__Problem requirements__. Set down, word for word, the stretch of lines from the one containing "Sort by 매매일 column arrows" to the end of the records below.

Stored data entries:
******************************

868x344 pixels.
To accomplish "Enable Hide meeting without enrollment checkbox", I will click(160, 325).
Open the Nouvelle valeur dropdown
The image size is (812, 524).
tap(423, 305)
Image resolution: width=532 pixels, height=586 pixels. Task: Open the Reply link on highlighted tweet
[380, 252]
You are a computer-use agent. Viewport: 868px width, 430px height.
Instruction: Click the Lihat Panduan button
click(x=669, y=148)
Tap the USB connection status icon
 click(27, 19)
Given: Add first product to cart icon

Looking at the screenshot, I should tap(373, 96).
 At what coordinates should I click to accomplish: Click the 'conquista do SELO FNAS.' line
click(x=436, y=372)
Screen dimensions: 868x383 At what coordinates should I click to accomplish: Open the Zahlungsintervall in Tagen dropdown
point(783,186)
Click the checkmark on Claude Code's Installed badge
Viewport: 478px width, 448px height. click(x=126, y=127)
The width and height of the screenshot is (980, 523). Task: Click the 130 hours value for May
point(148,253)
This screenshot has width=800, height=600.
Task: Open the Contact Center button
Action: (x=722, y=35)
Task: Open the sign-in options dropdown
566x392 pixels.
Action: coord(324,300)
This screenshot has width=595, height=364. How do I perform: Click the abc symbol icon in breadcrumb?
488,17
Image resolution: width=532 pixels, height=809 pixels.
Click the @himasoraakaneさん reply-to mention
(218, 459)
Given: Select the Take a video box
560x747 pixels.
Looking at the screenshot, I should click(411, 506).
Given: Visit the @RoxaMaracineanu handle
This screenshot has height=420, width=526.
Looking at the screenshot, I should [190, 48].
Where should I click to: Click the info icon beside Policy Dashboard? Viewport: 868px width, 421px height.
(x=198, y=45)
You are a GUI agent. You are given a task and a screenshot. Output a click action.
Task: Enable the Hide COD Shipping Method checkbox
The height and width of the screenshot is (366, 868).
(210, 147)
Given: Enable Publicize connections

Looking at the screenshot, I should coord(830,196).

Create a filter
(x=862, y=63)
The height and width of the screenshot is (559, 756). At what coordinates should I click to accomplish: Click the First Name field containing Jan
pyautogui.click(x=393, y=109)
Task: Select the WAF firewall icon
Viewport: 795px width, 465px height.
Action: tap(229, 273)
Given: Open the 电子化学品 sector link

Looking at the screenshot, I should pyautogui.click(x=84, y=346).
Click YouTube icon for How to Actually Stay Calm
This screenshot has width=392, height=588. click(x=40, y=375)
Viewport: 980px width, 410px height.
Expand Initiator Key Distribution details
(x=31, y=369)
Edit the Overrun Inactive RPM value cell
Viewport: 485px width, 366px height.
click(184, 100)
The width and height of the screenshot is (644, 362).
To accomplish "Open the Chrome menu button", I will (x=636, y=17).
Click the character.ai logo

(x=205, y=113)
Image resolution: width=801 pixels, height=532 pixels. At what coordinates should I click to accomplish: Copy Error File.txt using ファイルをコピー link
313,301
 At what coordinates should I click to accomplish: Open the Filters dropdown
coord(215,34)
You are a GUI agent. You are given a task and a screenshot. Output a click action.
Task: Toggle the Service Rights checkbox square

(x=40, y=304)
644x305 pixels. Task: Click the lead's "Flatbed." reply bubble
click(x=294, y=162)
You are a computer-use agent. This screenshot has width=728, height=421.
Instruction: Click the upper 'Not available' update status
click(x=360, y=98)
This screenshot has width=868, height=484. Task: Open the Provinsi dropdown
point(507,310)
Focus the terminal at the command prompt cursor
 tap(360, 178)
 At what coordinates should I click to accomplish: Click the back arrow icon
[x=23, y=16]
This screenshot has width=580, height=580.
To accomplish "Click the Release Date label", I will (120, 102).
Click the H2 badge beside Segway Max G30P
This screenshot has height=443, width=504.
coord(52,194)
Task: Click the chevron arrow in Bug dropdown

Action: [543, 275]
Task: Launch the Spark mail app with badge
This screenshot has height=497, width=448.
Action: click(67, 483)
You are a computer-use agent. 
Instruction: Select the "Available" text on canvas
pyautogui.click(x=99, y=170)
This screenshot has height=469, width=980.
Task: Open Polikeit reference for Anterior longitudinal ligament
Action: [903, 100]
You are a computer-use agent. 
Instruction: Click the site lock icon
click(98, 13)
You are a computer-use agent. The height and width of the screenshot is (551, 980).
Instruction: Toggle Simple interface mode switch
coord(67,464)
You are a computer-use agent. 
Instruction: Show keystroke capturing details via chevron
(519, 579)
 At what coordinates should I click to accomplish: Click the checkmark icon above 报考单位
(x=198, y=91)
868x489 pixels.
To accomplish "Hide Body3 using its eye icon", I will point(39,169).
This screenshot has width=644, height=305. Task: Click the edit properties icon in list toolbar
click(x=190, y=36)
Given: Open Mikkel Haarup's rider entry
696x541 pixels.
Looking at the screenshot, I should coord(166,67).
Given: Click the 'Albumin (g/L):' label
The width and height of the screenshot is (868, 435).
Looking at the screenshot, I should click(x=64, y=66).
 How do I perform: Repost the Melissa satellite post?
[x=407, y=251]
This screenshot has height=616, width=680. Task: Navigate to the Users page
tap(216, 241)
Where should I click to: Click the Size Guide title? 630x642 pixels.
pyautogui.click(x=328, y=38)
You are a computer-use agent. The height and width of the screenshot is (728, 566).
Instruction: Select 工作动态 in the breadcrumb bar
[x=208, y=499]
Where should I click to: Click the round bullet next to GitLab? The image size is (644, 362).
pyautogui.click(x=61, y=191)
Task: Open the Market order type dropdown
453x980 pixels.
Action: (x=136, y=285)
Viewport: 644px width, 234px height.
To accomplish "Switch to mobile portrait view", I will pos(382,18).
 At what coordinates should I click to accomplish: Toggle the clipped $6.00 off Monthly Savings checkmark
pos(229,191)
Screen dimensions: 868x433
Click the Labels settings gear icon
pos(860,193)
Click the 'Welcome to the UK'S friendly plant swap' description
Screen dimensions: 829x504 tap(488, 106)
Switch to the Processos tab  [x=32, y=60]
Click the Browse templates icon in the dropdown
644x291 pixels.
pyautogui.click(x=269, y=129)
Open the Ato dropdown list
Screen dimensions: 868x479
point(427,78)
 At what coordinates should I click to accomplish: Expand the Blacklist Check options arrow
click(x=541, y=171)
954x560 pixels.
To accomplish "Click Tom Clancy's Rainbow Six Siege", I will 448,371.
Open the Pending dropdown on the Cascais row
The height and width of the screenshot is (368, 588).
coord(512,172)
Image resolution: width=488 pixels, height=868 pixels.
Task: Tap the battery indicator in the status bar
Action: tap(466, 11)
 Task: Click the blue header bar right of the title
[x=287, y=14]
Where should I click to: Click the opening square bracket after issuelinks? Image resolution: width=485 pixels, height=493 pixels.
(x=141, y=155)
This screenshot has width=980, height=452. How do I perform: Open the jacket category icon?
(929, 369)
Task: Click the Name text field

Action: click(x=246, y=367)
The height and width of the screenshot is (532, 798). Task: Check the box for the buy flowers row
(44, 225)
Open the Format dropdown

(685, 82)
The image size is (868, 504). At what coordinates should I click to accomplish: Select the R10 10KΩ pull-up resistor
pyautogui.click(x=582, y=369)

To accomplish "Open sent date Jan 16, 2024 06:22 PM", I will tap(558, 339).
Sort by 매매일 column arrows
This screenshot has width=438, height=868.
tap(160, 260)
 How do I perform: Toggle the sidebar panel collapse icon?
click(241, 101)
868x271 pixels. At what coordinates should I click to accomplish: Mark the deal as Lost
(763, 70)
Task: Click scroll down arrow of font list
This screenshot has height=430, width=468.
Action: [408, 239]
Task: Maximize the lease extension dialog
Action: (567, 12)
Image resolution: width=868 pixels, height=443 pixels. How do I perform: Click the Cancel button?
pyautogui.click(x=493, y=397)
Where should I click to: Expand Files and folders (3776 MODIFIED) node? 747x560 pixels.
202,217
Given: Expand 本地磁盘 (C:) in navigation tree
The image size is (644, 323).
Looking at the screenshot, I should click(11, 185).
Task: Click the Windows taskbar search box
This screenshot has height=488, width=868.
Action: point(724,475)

******************************

__Answer to this problem__.
Sort by 매매일 column arrows
This screenshot has width=438, height=868.
tap(160, 260)
 How do I perform: Toggle the sidebar panel collapse icon?
click(241, 101)
868x271 pixels. At what coordinates should I click to accomplish: Mark the deal as Lost
(763, 70)
Task: Click scroll down arrow of font list
This screenshot has height=430, width=468.
Action: [408, 239]
Task: Maximize the lease extension dialog
Action: (567, 12)
Image resolution: width=868 pixels, height=443 pixels. How do I perform: Click the Cancel button?
pyautogui.click(x=493, y=397)
Where should I click to: Expand Files and folders (3776 MODIFIED) node? 747x560 pixels.
202,217
Given: Expand 本地磁盘 (C:) in navigation tree
The image size is (644, 323).
Looking at the screenshot, I should click(11, 185).
Task: Click the Windows taskbar search box
This screenshot has height=488, width=868.
Action: point(724,475)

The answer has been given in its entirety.